START SUPPLIED ENTRIES
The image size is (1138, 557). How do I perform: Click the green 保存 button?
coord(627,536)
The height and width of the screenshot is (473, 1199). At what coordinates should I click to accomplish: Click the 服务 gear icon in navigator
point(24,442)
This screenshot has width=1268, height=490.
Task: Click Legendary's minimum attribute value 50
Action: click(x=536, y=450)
END SUPPLIED ENTRIES
§ ASSIGNED TASK: Set down the lines from the one with "The height and" through the end of the data above. Keep each exactly as written and add no other line.

§ TASK ANSWER:
The height and width of the screenshot is (473, 1199). At what coordinates should I click to accomplish: Click the 服务 gear icon in navigator
point(24,442)
This screenshot has width=1268, height=490.
Task: Click Legendary's minimum attribute value 50
Action: click(x=536, y=450)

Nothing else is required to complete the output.